我们将目标类别归类成11个超类(见附录)。对于给定图像,工作者轮流给定类别组,要指出是否存在这个超类中的任何实例。这极大的降低了对众多类别进行分类所需的时间。比如,一个工作者可以很容易的确定,图像中没有动物,而不需要逐个去核实狗、猫等的类别。如果一个工作者确定存在一个超类(动物)的实例,对于存在的每个子类别(狗,猫,等等),工作者必须将类别的图标拖拽到图像中,放在类别实例上。这些图标的放置,对于下一步很关键。我们强调,在这个步骤中,只需要标注每个类别的一个实例。为确保召回率高,安排了8个工作者来标记每幅图像。如果任一工作者认为存在某类别,那么就认为这个类别存在;误报在后续的阶段进行处理。§4.4详细分析了性能。这个阶段耗费了大约2万人工小时。
In the next stage all instances of the object categories in an image were labeled, Fig. 3(b). In the previous stage each worker labeled one instance of a category, but multiple object instances may exist. Therefore, for each image, a worker was asked to place a cross on top of each instance of a specific category found in the previous stage. To boost recall, the location of the instance found by a worker in the previous stage was shown to the current worker. Such priming helped workers quickly find an initial instance upon first seeing the image. The workers could also use a magnifying glass to find small instances. Each worker was asked to label at most 10 instances of a given category per image. Each image was labeled by 8 workers for a total of ∼10k worker hours.
下一阶段,一幅图像中目标类别的所有实例都要标注,如图3(b)。

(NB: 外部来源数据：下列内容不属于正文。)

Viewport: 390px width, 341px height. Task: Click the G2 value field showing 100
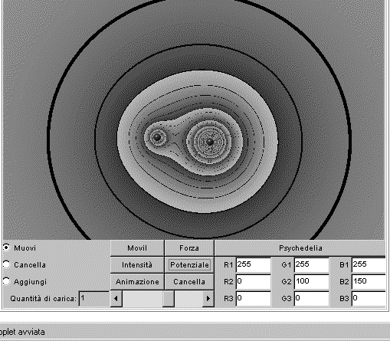click(311, 282)
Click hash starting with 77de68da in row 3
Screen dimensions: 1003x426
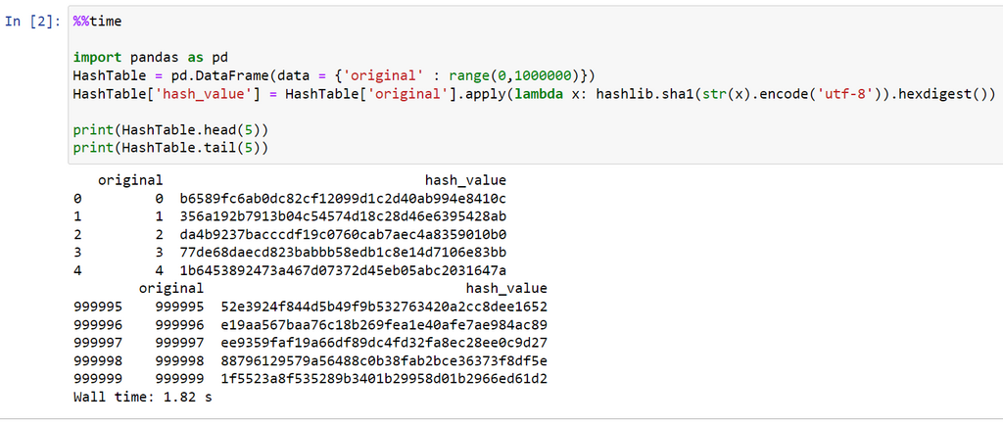click(x=344, y=252)
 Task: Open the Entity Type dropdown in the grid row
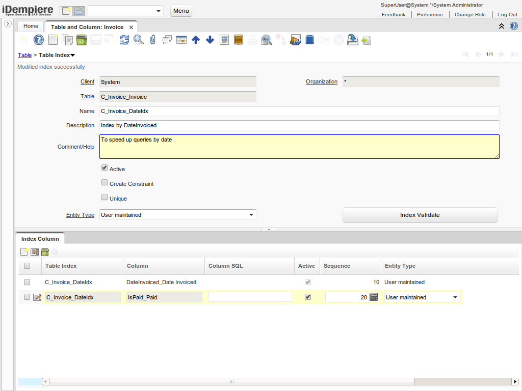(x=455, y=297)
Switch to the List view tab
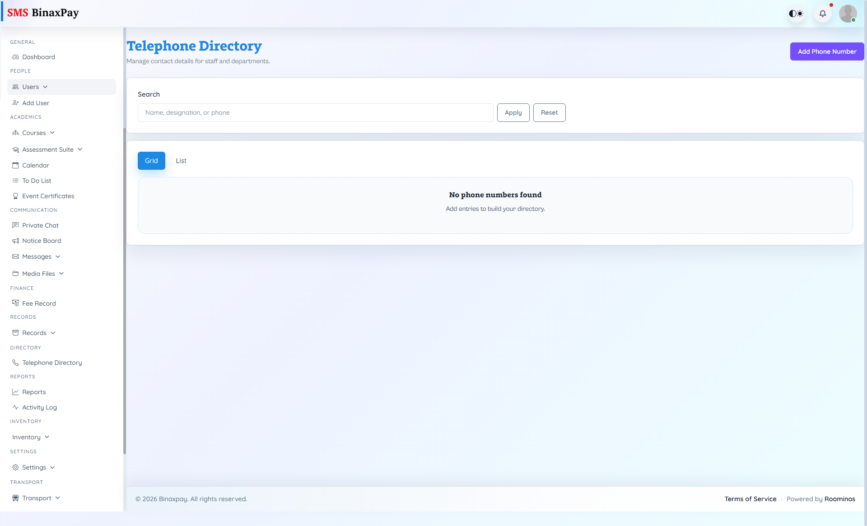 point(181,161)
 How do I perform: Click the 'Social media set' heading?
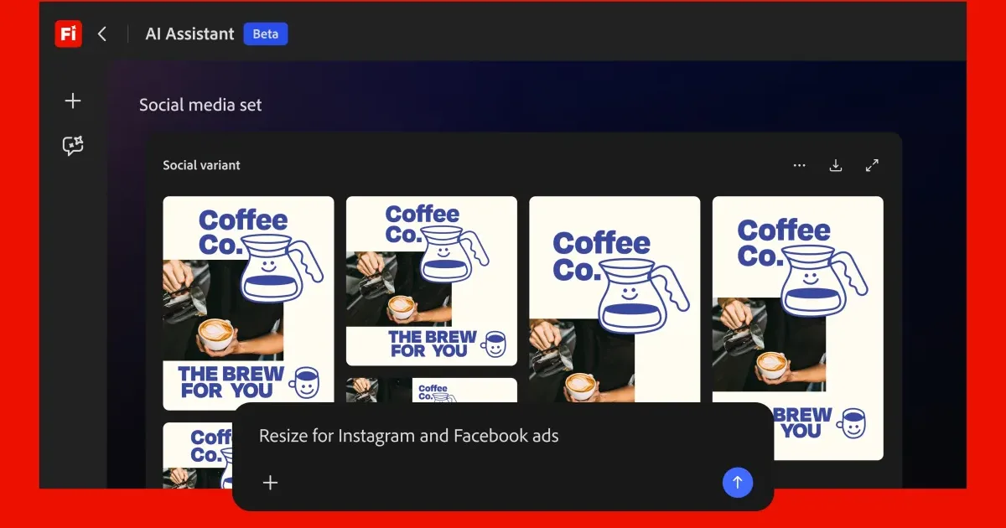tap(200, 106)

前一阶段每个工作者标记了一个类别的一个实例,但可能存在目标的多个实例。所以,对于每幅图像,工作者要在前一阶段发现的特定类别的每个实例上放置一个十字。为提高召回率,前一阶段发现的实例的位置是展示给现在这个阶段的工作者的。这个准备工作帮助工作者第一眼看到图像时就迅速的找到初始的实例。工作者还可以使用放大镜工具还找到小的实例。每个工作者在每幅图像中最多标记给定类别的10个实例。每幅图像都由8位工作者标记,共计耗费1万人工小时。
Our final stage is the laborious task of segmenting each object instance, Fig. 3(c). For this stage we modified the excellent user interface developed by Bell et al. [16] for image segmentation. Our interface asks the worker to segment an object instance specified by a worker in the previous stage. If other instances have already been segmented in the image, those segmentations are shown to the worker. A worker may also indicate there are no object instances of the given category in the image (implying a false positive label from the previous stage) or that all object instances are already segmented.

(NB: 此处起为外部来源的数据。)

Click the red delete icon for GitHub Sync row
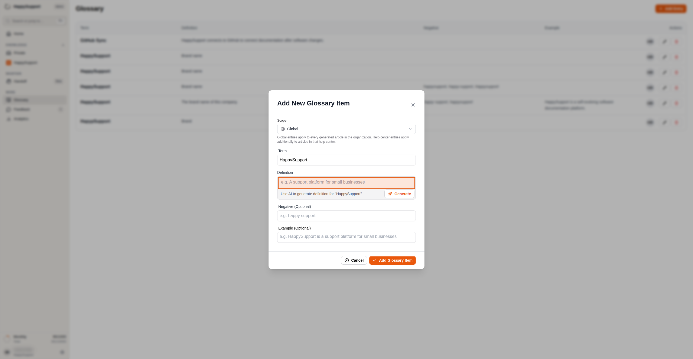Viewport: 693px width, 359px height. (676, 41)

最后一个阶段是分割每个目标实例的工作,如图3(c)。Bell等[16]开发了图像分割应用的用户界面,我们修改了这个优秀的工作,在这个阶段进行应用。我们的界面要求工作者分割在上一阶段指定的目标实例。如果图像中别的实例已经被分割出来,这些分割就显示给现在的工作者。一个工作者也可以指出图像中没有指定类别的目标实例(这意味着前一阶段的工作为误报),或所有的目标实例都已经被分割出来了。
Segmenting 2,500,000 object instances is an extremely time consuming task requiring over 22 worker hours per 1,000 segmentations. To minimize cost we only had a single worker segment each instance. However, when first completing the task, most workers produced only coarse instance outlines. As a consequence, we required all workers to complete a training task for each object category. The training task required workers to segment an object instance. Workers could not complete the task until their segmentation adequately matched the ground truth. The use of a training task vastly improved the quality of the workers (approximately 1 in 3 workers passed the training stage) and resulting segmentations. Example segmentations may be viewed in Fig. 6.
分割250万个目标实例是非常耗时的工作,每1000个分割耗费22个人工小时。为最小化代价,每个实例都只有一个工作者进行分割。但是,当第一次完成任务时,大多数工作者只会给出粗糙的实例轮廓。所以,我们要求所有工作者对于每个目标类别都完成一个训练任务。训练任务要求工作者分割一个目标实例,只有当分割与真值足够匹配时,才算完成任务。训练任务的使用极大改善了工作者和分割结果的质量(大约只有1/3的工作者通过了训练阶段)。分割的例子见图6。
While the training task filtered out most bad workers, we also performed an explicit verification step on each segmented instance to ensure good quality. Multiple workers (3 to 5) were asked to judge each segmentation and indicate whether it matched the instance well or not. Segmentations of insufficient quality were discarded and the corresponding instances added back to the pool of unsegmented objects. Finally, some approved workers consistently produced poor segmentations; all work obtained from such workers was discarded.
训练任务筛选掉了大多数不合格的工作者,我们还对每个分割过的实例进行了验证步骤来确保高质量。多个工作者(3-5)来评价每个分割,指出分割是否很好的匹配了实例。分割的质量不够高,那么就抛弃之,对应的实例再重新加入未分割的目标池。最后,一些通过的工作者会持续的生成低劣的分割;这种工作者的所有工作都会被抛弃掉。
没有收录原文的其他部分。